I did not fall off a turnip truck yesterday. I have lived in the core for 25 years. I have seen the cycles of homelessness and addiction up close throughout. I have voted for Jack Layton, Pam McConnell, Kristyn Wong-Tam and Olivia Chow, all progressive politicians who share your suggested approach. I have routinely donated to the Daily Bread Food Bank, Salvation Army and Covenant House.
I am expressing my frustration specifically because myself and many others have been doing exactly all the things that you condescendingly suggest, for decades now, and clearly it is not working. So if you suggest I redirect my anger, then I suggest you open your eyes.

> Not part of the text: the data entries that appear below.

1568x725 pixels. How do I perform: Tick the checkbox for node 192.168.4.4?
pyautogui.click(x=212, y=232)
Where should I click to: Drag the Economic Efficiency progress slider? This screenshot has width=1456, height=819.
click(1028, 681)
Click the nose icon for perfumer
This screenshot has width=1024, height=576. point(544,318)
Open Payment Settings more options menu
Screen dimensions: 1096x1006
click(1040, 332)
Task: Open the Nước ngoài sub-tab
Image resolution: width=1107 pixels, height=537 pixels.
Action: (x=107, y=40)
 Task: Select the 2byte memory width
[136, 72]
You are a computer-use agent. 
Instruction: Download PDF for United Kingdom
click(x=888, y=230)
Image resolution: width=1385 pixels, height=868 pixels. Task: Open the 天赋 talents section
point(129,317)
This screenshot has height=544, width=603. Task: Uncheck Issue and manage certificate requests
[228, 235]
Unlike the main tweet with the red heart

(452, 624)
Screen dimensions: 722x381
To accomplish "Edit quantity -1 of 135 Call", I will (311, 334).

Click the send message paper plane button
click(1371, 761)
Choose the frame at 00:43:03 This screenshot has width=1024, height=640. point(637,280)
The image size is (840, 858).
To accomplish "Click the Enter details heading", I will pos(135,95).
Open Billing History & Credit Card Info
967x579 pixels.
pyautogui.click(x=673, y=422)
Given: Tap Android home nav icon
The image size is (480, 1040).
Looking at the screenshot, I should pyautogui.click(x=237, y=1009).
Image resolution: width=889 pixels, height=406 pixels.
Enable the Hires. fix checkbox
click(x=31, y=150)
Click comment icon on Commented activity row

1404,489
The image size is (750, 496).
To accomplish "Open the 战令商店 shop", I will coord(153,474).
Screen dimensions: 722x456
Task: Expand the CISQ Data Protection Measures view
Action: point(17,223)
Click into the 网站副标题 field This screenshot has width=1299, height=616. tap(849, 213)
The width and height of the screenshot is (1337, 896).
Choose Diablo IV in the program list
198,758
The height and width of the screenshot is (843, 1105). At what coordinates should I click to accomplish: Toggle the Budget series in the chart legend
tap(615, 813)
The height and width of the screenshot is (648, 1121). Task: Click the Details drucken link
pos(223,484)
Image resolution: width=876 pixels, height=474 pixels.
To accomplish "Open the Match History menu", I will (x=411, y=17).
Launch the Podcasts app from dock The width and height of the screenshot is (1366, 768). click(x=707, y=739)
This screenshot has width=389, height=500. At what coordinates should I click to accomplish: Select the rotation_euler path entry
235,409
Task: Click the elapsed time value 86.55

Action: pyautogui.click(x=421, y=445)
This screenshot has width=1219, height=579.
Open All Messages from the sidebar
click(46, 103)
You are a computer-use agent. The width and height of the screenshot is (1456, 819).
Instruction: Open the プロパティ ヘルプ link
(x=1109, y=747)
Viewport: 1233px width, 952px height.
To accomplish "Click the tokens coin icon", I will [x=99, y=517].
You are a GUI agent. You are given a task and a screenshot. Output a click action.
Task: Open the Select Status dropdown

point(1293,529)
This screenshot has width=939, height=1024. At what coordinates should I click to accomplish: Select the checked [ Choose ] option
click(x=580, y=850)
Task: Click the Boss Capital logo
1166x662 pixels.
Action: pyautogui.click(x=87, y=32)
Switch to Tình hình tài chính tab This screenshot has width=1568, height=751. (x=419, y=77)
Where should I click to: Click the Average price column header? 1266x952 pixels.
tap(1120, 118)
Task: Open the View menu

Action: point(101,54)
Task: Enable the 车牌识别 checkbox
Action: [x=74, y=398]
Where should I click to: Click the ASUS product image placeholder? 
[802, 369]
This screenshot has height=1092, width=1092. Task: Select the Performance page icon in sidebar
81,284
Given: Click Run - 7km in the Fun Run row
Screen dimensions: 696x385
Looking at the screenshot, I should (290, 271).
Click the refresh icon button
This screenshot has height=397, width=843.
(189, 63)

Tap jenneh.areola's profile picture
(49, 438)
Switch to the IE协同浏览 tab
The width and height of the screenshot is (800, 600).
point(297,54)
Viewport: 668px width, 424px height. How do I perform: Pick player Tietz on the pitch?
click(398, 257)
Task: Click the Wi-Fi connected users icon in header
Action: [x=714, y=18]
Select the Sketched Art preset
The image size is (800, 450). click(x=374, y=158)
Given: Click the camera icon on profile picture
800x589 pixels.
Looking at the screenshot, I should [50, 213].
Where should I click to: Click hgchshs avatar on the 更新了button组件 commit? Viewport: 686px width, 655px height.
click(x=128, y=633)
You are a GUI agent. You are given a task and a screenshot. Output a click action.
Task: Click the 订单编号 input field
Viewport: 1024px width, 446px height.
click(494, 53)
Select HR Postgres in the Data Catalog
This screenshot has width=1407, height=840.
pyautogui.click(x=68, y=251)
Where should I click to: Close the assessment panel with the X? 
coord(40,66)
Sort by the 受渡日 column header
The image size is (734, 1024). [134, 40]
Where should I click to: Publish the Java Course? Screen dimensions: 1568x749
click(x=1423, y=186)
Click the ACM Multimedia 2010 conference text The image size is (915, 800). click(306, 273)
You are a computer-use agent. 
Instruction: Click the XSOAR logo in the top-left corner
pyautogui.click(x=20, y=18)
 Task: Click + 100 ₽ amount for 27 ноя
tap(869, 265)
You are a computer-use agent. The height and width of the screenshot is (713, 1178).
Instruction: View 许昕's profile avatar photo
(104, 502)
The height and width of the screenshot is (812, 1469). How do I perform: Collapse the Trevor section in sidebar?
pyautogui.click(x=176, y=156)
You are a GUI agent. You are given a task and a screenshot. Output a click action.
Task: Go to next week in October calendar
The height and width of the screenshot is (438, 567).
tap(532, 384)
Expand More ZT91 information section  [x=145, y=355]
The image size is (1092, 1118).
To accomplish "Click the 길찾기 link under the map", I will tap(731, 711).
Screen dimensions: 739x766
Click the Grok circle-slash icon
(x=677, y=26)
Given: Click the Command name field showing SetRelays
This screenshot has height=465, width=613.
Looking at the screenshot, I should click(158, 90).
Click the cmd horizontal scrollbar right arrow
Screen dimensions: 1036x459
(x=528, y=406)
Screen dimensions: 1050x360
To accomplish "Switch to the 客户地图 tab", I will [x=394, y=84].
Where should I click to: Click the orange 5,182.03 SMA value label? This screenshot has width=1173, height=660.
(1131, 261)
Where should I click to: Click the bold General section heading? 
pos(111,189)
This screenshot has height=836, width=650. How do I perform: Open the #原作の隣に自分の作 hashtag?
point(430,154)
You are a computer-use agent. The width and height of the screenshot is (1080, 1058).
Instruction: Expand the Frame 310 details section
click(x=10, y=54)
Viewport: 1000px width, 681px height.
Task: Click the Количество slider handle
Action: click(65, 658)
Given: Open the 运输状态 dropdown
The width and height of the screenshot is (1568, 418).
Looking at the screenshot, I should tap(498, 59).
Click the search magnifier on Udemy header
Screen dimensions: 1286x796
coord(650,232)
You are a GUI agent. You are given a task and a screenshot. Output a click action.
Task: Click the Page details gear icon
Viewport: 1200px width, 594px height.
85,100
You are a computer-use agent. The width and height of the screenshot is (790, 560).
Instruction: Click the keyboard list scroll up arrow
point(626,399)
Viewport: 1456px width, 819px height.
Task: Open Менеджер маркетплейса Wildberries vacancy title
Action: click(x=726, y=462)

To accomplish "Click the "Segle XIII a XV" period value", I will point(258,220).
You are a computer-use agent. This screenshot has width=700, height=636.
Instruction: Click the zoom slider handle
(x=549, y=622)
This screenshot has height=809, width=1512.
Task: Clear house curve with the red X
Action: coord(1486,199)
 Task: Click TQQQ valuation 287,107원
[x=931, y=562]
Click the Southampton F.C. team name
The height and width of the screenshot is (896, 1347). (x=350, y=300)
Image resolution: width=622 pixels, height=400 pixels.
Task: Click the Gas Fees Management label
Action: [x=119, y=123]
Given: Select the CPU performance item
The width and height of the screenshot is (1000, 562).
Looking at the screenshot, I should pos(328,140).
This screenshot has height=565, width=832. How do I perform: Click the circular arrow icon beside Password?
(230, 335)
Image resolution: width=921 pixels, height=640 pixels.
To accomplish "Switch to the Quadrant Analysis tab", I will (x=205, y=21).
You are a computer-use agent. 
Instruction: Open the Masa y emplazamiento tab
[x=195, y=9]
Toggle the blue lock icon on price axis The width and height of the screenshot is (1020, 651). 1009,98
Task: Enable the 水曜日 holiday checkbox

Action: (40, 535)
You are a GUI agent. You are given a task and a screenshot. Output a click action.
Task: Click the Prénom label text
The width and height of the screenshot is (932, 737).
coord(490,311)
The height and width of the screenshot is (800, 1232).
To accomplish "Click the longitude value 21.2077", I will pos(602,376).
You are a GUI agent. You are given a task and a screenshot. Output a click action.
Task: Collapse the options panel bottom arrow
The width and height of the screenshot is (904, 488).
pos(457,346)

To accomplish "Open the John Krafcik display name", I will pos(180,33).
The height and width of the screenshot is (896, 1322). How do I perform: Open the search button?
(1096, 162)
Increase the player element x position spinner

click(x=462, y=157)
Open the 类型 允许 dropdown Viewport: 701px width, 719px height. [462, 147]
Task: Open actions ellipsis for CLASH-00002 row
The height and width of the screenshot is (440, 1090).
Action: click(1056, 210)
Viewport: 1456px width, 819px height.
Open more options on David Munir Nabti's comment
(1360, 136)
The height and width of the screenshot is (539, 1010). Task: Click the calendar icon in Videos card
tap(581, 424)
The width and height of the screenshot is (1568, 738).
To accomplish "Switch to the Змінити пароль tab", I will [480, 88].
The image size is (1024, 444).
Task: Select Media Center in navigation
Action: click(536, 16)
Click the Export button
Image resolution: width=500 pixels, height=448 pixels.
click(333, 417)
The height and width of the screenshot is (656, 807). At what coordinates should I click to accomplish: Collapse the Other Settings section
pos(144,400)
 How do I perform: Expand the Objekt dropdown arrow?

The unhoused deserve empathy and support. But people living downtown also deserve to have a good quality of life and feel safe in our own neighbourhoods. Why are we expected to endure a daily routine of public urination, public defecation, racist and homophobic rants from the mentally ill, smashed windows, unusable parks, needles on the ground, businesses with locked doors that won't let customers inside without pre-approval on camera, and many other indignities, all with good humour and empathy and without complaint? All while those who have the power to actually "solve" these issues speak platitudes just like yours at City Hall or Queen's Park, then climb into their SUVs and head back to their homes in the suburbs? And I'm certainly not asking the police to "solve" homelessness but I wouldn't mind seeing some occasional reasonable enforcement of the laws we already have in place to ensure our public spaces are safe for all.
Maybe you're fine with a moral victory, or happy with whataboutism that compares us to some other theoretically worse place (I thought Rome was beautiful) but I'm not fine with either of those things. I'm still angry.